A new era in the San Antonio Independent School District was signaled Monday evening with the formal hiring of new Superintendent Pedro Martinez and the announcement by Board President Ed Garza that he will relinquish his leadership role in June and support fellow Trustee Patti Radle for the post.
Superintendent Sylvester Perez will retire at the end of the current academic year and Martinez, who is moving here from Reno, where he has been serving as the superintendent-in-residence of the Nevada Board of Education, will assume the top leadership position on June 1. Monday’s board vote to accept his contract was unanimous. He was given a five-year contract with a salary of $280,000.
“It was a bold move by the board to give Pedro Martinez a five-year contract, but we need a strong, transformational leader and the board knows a true transformation will take five years,” Garza said in an interview Tuesday. “Now, with Pedro coming in, it’s a new day for the district, and I believe transformation begins with one’s self.
“I’m changing roles, but staying committed, and I am creating the opportunity for new leadership at the board level as well,” Garza said. “Patti has the right temperament and balance to lead the board and give Pedro the support he will need through the coming transformation. One of the traits that really comes though with Pedro is his humbleness, and Patti is humble, too. It shows the district putting a higher value on being humble than our individual pride.”

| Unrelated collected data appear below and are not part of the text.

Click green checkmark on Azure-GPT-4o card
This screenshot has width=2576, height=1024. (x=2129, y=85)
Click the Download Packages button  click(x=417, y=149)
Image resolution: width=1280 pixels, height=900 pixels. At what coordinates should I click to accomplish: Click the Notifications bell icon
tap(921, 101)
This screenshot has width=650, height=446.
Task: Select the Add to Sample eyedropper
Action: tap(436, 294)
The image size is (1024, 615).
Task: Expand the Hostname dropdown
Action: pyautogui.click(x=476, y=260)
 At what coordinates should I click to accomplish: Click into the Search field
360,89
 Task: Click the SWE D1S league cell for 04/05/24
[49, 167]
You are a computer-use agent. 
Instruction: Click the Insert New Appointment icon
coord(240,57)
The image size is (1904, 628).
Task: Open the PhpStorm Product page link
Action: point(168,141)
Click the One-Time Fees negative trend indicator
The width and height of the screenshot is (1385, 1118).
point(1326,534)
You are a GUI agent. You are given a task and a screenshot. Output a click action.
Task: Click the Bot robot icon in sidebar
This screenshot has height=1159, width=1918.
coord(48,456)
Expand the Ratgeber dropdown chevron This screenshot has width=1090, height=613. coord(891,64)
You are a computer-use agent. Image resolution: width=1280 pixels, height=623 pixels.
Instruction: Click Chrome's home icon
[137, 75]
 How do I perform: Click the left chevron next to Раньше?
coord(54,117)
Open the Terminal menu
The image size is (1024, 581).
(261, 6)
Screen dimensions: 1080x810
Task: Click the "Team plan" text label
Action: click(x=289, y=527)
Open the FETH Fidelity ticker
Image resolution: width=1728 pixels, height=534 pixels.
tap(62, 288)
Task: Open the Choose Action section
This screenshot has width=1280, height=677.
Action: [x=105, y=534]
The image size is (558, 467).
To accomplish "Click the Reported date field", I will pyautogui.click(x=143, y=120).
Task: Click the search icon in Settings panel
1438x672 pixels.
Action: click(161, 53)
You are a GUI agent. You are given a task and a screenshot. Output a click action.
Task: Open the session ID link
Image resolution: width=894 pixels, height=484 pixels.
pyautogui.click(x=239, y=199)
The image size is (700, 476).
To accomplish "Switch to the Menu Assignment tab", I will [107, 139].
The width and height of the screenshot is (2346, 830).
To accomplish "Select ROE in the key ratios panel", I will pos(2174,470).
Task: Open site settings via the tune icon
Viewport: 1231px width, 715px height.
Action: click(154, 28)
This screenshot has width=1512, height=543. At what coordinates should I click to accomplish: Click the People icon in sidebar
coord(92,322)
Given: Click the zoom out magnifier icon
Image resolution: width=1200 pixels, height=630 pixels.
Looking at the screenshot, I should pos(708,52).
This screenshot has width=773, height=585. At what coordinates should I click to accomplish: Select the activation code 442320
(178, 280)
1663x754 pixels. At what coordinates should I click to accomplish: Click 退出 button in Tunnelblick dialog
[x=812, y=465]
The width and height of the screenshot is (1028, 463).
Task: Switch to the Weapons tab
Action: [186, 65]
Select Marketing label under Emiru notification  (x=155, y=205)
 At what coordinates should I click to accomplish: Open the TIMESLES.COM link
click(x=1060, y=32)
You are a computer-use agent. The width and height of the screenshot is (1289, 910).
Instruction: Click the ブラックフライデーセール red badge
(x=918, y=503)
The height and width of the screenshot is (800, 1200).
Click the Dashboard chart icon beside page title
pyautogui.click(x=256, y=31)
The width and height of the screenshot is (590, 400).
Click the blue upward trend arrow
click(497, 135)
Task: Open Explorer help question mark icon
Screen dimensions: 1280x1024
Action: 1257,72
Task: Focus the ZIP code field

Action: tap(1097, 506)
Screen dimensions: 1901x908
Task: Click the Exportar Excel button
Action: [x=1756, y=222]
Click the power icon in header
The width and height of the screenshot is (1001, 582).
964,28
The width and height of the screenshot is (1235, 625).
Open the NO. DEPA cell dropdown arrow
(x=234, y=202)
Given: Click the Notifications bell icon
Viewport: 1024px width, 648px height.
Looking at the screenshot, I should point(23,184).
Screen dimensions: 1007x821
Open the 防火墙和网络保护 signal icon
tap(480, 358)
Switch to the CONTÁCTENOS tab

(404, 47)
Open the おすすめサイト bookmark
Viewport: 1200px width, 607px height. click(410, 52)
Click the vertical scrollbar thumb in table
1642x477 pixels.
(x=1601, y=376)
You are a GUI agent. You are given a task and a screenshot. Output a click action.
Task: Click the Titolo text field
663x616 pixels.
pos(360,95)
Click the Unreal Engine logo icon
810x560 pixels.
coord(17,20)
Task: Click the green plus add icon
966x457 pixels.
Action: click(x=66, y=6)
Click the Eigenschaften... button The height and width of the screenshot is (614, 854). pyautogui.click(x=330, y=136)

Martinez, 45, will take the reins at a district that has made significant strides forward in reducing its dropout rate and improving overall academic performance, yet remains greatly challenged by the failure of most students to graduate college-ready.
Garza, who served as mayor of San Antonio from 2001-05, has presided over a board at times divided philosophically and politically, but his support for Radle, a former City Council member from 2003-07, appears to be a vote for a progressive thinker who also has a reputation as a mediator and peacemaker.
Radle is a certified bilingual teacher who has taught at the elementary, middle and high school levels, including 12 years at J.T. Brackenridge Elementary, located in one of the poorest sectors of the Westside, not far from where she and her husband, Rod, have operated the non-profit Inner City Development community organization since 1968, which depends on volunteer support and workers to help meet the basic needs of its economically disadvantaged Westside neighbors.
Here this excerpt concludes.